Он мычал в ответ, кивал подбородком, наблюдая за небом, в котором заметил крупную зеленую звезду, она то гасла вдруг, пропадая среди других, то вспыхивала светляком, повисая и вздрагивая.
- Вот раньше-то я думала… встретить кого да полюбить крепко. Да некого. Тебя еще не знала… А люди кругом все наперечет, и нету тебя среди них. А теперь вот и встретила и полюбила, и всю ты меня узнал.
Она встрепенулась, приподнялась, шепнула в ухо:
- Понравилась?
Он прижал ее голову к щеке и засмеялся.
- Ой, что скажу тебе, Васенька… Не смейся только… я знаю… я у тебя… первая? Верно, первая?
Он кашлянул, подтвердил тихо, стыдливо:
- Верно.
Она от смущения зарылась головой на его груди и ото всей души доверила:
- Вот как подумаю, господи, и за что мне такое счастье негаданное, аж поплакать некогда: уж так светло, так блаженно в груди!
Он неумело пошутил:
- Смотри, еще наплачешься. Век-то долог.
Она притихла, недоумевая, но, рассмотрев улыбку на его лице, поняла, что шутит он.
- Не убоишься в бедности со мной жить?
От этих недоверчивых, холодных, проверяющих слов она только грустно засмеялась и вздохнула:
- А на что нам богачество, ну на что? Коли нам и так хорошо вместе? Я вот жалею, что не встретила тебя раньше, сколько таких вечеров-то да встреч в тоске задаром прошло?
- Ничего! Мы еще свое возьмем! Наверстаем.
- Я вот издали когда любовалась тобой, все голос мне шептал, что мы родные души. А вдруг так?!
- Это верно…
И он глядел в ее зеленые темные глаза, гладил щеки, со сладким замиранием сердца ощущая тугие теплые плечи. Думал о том, что вот она, Евдокия, на которую он раньше-то и взглянуть не смел, а только мечтал об этом, теперь рядом, в обнимку, его человек, его женщина, его будущая жена, какую, сто верст скачи по степи, не найти с такой ее красотой и милым бархатным голосом. Его печалило только, что они тайком любятся, что, узнай о встрече станица, как сразу она станет всем, как бельмо на глазу. Но когда он сказал Евдокии про это, она расхохоталась, хватаясь за грудь, и он чуть успокоился, понимая, что смеется она оттого, что ей нисколечко не страшно.
Другим бы так полюбить - степь загорелась бы!
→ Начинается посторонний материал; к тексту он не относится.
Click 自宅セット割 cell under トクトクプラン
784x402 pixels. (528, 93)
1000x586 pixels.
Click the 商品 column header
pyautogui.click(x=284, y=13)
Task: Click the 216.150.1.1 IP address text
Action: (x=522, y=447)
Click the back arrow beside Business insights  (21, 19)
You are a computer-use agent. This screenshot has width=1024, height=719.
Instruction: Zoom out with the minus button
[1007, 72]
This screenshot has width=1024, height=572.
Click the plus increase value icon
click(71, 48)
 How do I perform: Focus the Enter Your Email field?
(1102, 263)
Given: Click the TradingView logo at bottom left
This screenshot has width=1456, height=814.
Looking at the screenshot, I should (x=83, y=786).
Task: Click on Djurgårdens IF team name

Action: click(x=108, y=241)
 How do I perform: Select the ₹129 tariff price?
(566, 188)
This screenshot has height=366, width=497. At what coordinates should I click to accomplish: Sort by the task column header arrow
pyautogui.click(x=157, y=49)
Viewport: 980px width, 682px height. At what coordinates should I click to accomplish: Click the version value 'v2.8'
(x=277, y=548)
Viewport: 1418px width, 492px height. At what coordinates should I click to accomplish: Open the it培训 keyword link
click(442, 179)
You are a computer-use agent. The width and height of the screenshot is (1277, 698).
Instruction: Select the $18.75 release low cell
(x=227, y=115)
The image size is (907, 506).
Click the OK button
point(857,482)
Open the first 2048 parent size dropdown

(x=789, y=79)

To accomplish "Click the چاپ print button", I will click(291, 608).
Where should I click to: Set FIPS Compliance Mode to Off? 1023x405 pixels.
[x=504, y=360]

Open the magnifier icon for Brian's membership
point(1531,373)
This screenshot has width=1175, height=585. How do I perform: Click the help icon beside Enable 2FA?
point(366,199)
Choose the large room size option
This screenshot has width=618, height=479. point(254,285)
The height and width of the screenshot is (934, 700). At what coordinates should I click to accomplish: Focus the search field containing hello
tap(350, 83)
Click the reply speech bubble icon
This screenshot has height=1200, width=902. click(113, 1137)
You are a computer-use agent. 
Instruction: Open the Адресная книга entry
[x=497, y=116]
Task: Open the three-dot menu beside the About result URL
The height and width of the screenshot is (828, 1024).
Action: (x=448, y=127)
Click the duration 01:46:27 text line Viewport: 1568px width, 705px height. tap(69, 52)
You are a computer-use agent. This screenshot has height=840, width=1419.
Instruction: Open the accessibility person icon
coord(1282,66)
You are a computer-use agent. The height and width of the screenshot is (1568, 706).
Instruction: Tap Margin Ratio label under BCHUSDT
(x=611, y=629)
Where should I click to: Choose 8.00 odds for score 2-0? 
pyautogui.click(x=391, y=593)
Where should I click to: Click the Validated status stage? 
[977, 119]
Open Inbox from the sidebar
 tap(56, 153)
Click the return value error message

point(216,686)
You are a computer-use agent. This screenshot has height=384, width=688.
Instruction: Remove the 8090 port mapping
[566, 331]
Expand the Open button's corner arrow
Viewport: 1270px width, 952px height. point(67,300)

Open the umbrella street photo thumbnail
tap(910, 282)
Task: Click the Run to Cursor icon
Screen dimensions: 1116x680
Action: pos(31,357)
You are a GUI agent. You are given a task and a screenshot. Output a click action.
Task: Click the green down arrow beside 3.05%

Говорили друг другу разное, как в забытьи, как на исповеди.
Он:
- А что будет дальше?
Она:
- А ничего не будет. Ты да я…
Он:
- Давай уйдем ото всех, в степь, на хутор, далеко-далеко и станем жить только вдвоем. Или в другую станицу, к другим людям.
Она:
- Глупый. Куда же мы уйдем? Куда - от родных людей?
Он:
- В другую жизнь.
Она:
- Другой пока не настало. Мы ко всему привязаны. Я - к сыночку, ты - к матушке, и жизнь наша - к станице, к земле, к работе… Надо нам друг дружки держаться.
Он:
- Да. Вместе быть. Вот скоро… и полетим мы с тобой по-над степью, словно орел и орлица…
Она:
- Подождем немного. Все заботушки с плеч столкнем, ты знаешь о них… освободимся, вот потишее время настанет, прояснится…
Он:
- Не пойму что-то.
Она:
- А тут и понимать нечего. Любить надо. Ты вот уйти ото всех мыслишь, как орел зовешь в полет… А куда? Это как во сне - летишь, летишь, а проснешься - лежишь и не можешь подняться. Жизнь, Васенька, очень длинная дорога, и на ней остановки нужны, чтобы передохнуть… Ну, что тебе еще надо, кроме меня?
Он:
- Ничего.
Они снова целовались жадно и неистово, словно наверстывая упущенное.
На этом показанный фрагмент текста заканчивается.